• _WHAT IS BEING ASKED_: Copy the lines below, starting at the line that has "Screen dimensions: 897x1316" and stopping after the line that has "will (x=927, y=14).". Write every line in that span again in full, and raise each click coordinate by 147.

Element and text position data
* START *
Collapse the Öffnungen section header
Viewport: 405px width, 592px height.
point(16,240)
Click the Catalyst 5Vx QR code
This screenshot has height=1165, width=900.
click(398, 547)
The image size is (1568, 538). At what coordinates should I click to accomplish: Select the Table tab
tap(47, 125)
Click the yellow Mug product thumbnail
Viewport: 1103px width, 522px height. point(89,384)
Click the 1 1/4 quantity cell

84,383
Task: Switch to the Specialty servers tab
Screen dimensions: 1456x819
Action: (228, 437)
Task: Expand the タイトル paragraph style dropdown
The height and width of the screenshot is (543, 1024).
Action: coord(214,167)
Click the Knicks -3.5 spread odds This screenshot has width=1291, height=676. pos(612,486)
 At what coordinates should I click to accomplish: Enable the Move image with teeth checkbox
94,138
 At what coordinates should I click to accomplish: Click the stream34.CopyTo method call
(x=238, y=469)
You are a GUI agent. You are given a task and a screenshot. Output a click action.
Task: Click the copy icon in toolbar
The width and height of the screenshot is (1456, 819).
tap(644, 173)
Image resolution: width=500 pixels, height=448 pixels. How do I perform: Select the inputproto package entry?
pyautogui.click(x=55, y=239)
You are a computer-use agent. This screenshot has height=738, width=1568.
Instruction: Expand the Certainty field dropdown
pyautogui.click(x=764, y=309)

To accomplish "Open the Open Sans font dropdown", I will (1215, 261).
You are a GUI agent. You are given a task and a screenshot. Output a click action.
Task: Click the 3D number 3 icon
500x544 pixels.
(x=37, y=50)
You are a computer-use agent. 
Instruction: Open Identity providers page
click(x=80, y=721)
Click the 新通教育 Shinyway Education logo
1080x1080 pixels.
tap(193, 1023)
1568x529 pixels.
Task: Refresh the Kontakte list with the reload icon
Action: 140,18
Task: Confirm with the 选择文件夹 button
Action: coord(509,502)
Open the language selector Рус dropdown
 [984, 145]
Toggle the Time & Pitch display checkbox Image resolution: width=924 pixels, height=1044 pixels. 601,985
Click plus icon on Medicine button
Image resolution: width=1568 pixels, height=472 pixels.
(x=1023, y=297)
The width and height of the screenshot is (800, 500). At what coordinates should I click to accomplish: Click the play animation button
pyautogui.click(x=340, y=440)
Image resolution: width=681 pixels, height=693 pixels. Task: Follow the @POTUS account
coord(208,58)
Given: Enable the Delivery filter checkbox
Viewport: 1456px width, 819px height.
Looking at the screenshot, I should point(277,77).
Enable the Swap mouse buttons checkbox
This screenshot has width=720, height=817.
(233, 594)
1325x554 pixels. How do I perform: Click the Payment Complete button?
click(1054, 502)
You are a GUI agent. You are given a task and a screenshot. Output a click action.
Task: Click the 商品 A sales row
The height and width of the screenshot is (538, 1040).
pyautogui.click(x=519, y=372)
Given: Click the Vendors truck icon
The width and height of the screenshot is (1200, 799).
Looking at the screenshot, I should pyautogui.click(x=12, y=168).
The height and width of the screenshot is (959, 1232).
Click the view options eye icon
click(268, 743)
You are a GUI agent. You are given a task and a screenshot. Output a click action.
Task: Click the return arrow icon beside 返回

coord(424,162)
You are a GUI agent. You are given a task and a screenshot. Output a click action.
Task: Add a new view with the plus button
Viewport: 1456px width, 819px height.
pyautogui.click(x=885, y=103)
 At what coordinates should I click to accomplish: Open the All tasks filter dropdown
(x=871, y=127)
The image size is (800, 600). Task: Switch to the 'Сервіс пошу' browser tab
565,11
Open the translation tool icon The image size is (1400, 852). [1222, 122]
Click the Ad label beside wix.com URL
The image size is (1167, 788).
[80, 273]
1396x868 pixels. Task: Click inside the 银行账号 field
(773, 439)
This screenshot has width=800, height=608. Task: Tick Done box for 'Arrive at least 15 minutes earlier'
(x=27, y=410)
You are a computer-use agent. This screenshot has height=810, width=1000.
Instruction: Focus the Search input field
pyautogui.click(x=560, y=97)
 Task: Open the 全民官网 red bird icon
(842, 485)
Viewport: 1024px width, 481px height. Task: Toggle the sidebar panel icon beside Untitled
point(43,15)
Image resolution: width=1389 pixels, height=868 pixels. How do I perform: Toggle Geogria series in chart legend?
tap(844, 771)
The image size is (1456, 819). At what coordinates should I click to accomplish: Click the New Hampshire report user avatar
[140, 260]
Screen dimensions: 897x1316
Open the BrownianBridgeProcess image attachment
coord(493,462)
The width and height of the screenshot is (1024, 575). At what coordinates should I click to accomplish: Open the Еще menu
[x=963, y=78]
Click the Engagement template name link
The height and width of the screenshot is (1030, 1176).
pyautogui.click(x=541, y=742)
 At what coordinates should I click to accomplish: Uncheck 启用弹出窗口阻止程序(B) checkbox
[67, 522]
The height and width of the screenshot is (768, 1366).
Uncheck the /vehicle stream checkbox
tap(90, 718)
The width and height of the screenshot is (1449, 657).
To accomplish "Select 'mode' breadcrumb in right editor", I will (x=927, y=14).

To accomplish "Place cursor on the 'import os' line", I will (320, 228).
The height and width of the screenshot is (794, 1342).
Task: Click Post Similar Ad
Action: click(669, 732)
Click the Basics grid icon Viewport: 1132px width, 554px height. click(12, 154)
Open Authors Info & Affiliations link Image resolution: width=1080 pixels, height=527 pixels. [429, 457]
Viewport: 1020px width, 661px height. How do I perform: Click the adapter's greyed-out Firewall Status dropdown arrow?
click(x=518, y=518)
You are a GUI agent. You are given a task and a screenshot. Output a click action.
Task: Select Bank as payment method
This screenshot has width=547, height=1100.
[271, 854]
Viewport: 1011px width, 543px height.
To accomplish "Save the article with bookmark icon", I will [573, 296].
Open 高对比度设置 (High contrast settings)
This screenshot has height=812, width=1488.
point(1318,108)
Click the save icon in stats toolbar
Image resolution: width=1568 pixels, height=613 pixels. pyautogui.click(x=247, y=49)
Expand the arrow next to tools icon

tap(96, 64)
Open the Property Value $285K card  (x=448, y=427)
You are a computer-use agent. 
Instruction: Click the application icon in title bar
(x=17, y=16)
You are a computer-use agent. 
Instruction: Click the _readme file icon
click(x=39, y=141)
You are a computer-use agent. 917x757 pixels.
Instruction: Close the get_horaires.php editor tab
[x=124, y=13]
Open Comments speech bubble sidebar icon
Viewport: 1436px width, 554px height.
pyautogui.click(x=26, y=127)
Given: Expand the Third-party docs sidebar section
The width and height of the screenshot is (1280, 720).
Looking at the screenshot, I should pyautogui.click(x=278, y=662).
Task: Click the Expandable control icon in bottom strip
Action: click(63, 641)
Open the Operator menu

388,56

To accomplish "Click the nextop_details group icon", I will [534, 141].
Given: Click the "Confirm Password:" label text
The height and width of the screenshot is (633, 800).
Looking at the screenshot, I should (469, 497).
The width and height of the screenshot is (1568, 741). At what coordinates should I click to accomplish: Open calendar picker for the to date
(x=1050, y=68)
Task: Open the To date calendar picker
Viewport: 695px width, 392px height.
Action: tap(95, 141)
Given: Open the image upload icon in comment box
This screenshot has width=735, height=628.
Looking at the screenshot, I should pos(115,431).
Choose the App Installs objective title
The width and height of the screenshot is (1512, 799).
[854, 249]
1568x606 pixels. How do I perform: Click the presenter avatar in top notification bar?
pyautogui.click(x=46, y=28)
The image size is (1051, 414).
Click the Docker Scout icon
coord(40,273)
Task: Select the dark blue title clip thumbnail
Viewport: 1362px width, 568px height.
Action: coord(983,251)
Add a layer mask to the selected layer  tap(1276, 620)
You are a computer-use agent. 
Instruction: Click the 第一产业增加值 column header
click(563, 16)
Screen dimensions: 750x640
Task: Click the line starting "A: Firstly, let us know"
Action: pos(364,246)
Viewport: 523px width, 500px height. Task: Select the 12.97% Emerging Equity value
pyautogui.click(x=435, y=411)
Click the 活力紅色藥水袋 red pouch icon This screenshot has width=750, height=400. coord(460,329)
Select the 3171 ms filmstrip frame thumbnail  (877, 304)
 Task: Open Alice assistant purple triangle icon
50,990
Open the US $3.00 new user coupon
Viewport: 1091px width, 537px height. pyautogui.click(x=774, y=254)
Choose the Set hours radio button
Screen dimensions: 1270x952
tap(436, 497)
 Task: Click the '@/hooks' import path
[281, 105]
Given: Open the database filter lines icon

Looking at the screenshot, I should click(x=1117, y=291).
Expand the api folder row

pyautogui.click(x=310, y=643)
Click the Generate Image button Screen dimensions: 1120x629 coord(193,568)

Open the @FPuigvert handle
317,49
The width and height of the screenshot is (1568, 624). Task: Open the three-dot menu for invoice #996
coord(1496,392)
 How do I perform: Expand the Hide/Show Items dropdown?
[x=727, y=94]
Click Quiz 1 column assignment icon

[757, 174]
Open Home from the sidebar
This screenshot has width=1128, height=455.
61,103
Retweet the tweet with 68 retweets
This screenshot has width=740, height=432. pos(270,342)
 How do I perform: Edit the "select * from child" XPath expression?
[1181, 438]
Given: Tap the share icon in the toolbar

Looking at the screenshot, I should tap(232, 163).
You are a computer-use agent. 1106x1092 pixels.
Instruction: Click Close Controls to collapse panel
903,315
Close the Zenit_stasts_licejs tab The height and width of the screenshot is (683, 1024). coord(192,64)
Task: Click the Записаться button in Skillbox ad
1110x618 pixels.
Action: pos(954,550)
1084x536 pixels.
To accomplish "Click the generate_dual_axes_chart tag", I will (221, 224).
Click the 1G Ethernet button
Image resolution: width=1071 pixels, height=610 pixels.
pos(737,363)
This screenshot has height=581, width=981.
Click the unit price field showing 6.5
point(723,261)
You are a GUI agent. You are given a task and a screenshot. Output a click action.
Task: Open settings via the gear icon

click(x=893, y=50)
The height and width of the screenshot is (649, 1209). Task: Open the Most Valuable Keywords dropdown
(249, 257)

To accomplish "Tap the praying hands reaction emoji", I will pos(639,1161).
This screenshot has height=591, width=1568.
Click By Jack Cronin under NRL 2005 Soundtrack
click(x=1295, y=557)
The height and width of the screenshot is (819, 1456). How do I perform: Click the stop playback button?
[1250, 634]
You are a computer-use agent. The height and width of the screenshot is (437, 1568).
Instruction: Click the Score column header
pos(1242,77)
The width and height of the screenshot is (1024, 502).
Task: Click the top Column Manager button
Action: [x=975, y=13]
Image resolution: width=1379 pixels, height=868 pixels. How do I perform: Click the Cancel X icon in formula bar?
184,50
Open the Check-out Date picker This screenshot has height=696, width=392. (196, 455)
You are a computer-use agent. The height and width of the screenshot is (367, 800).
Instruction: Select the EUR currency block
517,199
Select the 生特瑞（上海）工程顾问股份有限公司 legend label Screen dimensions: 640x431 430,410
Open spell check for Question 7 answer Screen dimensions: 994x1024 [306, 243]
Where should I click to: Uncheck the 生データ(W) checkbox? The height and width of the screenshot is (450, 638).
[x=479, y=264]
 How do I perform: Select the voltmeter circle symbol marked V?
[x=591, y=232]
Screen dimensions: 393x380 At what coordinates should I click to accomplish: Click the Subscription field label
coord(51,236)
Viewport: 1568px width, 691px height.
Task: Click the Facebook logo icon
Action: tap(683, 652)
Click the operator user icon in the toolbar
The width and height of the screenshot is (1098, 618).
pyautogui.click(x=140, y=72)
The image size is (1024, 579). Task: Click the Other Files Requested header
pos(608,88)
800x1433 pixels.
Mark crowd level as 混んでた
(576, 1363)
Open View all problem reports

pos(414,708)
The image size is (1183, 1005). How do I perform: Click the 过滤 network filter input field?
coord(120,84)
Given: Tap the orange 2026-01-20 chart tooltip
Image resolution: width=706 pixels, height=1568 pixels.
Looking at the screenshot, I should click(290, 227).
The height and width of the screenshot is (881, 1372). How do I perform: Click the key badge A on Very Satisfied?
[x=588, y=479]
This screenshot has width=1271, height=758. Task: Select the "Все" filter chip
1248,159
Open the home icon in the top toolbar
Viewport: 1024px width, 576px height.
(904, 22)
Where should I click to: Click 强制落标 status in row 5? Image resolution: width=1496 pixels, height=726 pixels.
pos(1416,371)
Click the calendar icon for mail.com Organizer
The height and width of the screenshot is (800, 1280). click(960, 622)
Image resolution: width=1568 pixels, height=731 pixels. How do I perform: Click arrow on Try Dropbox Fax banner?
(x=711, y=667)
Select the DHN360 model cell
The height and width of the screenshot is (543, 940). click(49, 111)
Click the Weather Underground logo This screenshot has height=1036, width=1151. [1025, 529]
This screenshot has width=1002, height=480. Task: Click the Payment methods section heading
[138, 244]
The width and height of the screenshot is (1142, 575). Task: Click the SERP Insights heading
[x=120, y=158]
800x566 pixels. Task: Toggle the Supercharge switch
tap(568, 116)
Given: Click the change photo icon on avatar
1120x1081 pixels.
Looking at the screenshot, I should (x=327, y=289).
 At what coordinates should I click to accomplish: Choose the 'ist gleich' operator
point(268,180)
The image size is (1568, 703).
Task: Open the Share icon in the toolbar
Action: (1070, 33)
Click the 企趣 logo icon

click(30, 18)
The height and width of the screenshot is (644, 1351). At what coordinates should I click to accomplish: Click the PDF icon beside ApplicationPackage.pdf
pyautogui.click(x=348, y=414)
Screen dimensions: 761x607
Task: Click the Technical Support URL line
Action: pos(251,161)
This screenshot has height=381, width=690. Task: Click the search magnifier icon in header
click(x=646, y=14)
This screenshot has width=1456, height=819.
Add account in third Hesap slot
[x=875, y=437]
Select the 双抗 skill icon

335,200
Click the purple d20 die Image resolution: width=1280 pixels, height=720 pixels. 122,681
* END *
• _WRITTEN REPLY_:
Screen dimensions: 897x1316
Open the BrownianBridgeProcess image attachment
coord(640,609)
The width and height of the screenshot is (1024, 575). At what coordinates should I click to accomplish: Open the Еще menu
[x=1110, y=225]
Click the Engagement template name link
The height and width of the screenshot is (1030, 1176).
pyautogui.click(x=688, y=889)
 At what coordinates should I click to accomplish: Uncheck 启用弹出窗口阻止程序(B) checkbox
[214, 669]
The height and width of the screenshot is (768, 1366).
Uncheck the /vehicle stream checkbox
tap(237, 865)
The width and height of the screenshot is (1449, 657).
To accomplish "Select 'mode' breadcrumb in right editor", I will (x=1074, y=161).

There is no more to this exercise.